**The request:**
Edit the winter sport interview below by copying the stretch from "Tom Kelly: |00:27:50|" through "ski and ride." with "trade organization" changed to "trade association".

Tom Kelly: |00:27:01| You work in an outdoor sport. And I think anybody who works in that field, whether you happen to work in hunting or fishing or skiing, snowboarding, whatever it is, that lifestyle is really the draw. And there are so many different components to lifestyle. You have all those right here in Utah.
Nick Sargent: |00:27:18| You do. And you know, that really is the defining essence of the winter sport business is this lifestyle. And, you know, if you're working in this business, you live it, you breathe it, you eat it, you spawn it, and you know, your kids grow up in this environment. And but, you know, I have a lot of other friends that work in private equity and technology or whatever their space is and they're enjoying the lifestyle that that that we've created, that we've endorsed and we promote.
Tom Kelly: |00:27:50| But the nature of what you do at SIA, you are a trade organization, so your brand may not be familiar to skiers and riders. Tell us a little bit about what Sia does and why it's important for those of us who ski and ride.
Nick Sargent: |00:28:03| Sure, yeah. So SIA is a 70-year-old trade association, originally designed to host an annual winter sport show, or as it was called, the ski show. And, you know, the intention of SIA was to create an environment where commerce can happen, where the retailers can see next year's product from the manufacturers, they can write their orders and then the retailer would receive their product. Six, seven months later, we sold the Snow Show, which was the name of the trade show to Emerald Expositions. And those of you that remember, Outdoor Retailer here in Utah, they're the owner of Outdoor Retailer and we're happy to have them back here in Utah this January.
Tom Kelly: |00:28:59| It's a trade show.
Nick Sargent: |00:29:00| Which is a trade show and it's the largest winter sport trade show and summer trade show as well. And since selling that trade show, we've really transitioned to a true trade association. And we have three primary legs to our stool and we focus on climate. And as you know, the biggest threat to winter sport and the winter sport business, we also focus on diversity, inclusion and equity and as one of the greatest opportunities for our sport as well. And then we focus on participation and getting new skiers and snowboarders and mountains. Bike and fat tire riders and Nordic, sledding, trail running uphill, downhill, whatever you want to do in the snow. We're focused on getting people excited about winter. And then, you know, the last one is advocacy, and that's working in Washington to help push climate, to help push tariffs and reduce those tariffs for our manufacturers as well. So we're really the silent organization that keeps the winter outdoor business afloat.
Tom Kelly: |00:30:14| I want to start and talk a little bit about your efforts in climate. And this is something that's important to all of us as skiers and riders. And I think the younger generations coming through are particularly concerned about this. You've really embarked on some action steps with Sia over the last few years now.
Nick Sargent: |00:30:31| Yeah, absolutely. And you know, I said this just a second ago, but climate change is the largest threat to the winter sport business. And in a state like Utah, where the state tax from winter sport is somewhere 850-900 million just behind Colorado at 1.2 billion, you know it drives an engine for this state and the community. And it's not just the retailers. It is, you know, the restaurants, the bars, all the people driving, driving people around. I mean, it's an industry. And so we need climate. So, you know, I started an initiative here called Climate United. And it's a way that we can gather our members, the suppliers and the manufacturers and the retailers and the resorts to start to pay attention to climate. And we've lost 35 days of winter in the last 30 years. And if you look at winter in its totality, it's right around 160 days. So when you think about what we've lost in the last 30 years, you know, that is almost a sixth of our business. And I can't imagine what's going to happen in the next 30 years if we lost another 35 days and we virtually lose, you know, a strong third to almost a half of the business of winter.

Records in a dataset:
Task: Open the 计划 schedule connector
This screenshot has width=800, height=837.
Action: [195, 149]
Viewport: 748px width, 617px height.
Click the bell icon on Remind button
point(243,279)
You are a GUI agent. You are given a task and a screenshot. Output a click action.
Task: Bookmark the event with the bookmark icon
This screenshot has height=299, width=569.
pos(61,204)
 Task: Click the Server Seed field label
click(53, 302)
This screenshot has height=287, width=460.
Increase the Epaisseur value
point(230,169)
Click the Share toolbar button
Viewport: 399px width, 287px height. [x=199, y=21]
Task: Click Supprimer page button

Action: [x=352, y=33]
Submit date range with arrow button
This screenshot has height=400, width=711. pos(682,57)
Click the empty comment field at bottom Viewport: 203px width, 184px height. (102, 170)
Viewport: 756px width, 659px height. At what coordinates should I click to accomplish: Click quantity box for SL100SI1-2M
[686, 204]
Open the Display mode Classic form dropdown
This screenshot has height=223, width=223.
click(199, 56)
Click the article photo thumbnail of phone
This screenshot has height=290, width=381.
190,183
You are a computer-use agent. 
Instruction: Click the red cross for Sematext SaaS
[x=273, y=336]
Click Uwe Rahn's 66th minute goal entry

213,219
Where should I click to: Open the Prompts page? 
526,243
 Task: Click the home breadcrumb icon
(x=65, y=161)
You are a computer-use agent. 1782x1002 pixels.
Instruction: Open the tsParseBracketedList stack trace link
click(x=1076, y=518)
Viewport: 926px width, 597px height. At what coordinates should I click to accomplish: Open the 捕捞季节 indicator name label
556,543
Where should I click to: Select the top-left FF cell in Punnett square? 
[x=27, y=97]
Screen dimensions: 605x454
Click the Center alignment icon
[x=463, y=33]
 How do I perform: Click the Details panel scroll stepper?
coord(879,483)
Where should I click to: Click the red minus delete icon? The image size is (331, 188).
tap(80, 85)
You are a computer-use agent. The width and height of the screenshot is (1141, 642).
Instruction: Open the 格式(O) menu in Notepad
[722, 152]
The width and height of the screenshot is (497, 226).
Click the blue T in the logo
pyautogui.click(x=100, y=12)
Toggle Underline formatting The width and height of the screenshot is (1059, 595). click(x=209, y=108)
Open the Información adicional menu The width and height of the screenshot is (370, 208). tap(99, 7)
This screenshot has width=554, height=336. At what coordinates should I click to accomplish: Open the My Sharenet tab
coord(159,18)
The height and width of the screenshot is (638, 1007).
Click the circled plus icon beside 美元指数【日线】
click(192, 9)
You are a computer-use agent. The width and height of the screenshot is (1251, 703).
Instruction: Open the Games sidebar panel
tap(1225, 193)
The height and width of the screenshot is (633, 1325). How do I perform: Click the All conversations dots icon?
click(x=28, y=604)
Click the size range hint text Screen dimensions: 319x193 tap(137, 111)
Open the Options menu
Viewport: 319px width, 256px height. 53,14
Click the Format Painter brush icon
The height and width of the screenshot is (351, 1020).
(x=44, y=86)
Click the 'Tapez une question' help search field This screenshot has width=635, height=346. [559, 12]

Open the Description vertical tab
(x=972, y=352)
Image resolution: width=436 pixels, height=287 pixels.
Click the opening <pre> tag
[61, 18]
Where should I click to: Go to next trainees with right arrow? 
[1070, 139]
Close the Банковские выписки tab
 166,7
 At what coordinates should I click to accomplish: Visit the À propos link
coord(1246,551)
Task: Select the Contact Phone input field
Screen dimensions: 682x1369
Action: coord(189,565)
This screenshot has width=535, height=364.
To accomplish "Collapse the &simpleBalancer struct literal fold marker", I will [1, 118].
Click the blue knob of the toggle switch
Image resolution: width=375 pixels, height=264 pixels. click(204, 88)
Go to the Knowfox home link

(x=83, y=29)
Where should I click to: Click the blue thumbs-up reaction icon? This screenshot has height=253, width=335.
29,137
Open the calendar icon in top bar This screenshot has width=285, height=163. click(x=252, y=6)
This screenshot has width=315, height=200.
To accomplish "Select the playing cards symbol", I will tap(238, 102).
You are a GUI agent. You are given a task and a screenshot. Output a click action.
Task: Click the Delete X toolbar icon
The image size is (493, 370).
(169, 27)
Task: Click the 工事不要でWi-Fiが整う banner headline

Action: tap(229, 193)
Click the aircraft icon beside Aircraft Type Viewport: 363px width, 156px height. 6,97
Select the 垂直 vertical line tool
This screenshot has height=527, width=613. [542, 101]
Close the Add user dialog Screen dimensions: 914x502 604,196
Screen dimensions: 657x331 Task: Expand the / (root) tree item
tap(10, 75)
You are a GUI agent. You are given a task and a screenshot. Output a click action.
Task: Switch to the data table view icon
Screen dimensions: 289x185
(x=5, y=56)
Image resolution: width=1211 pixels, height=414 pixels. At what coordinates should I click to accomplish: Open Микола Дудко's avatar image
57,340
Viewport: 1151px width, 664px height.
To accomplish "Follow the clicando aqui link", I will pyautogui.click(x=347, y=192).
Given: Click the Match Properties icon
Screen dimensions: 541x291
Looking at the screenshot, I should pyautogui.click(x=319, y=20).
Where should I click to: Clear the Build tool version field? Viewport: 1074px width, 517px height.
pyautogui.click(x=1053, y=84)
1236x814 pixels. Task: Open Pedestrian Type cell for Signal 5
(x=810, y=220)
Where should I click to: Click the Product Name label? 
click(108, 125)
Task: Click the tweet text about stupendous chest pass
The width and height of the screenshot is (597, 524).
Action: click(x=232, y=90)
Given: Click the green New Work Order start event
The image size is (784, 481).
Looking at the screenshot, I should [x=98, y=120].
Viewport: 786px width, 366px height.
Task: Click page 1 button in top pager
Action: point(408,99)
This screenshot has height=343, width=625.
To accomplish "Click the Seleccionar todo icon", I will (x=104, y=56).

**Response to the exercise:**
Tom Kelly: |00:27:50| But the nature of what you do at SIA, you are a trade association, so your brand may not be familiar to skiers and riders. Tell us a little bit about what Sia does and why it's important for those of us who ski and ride.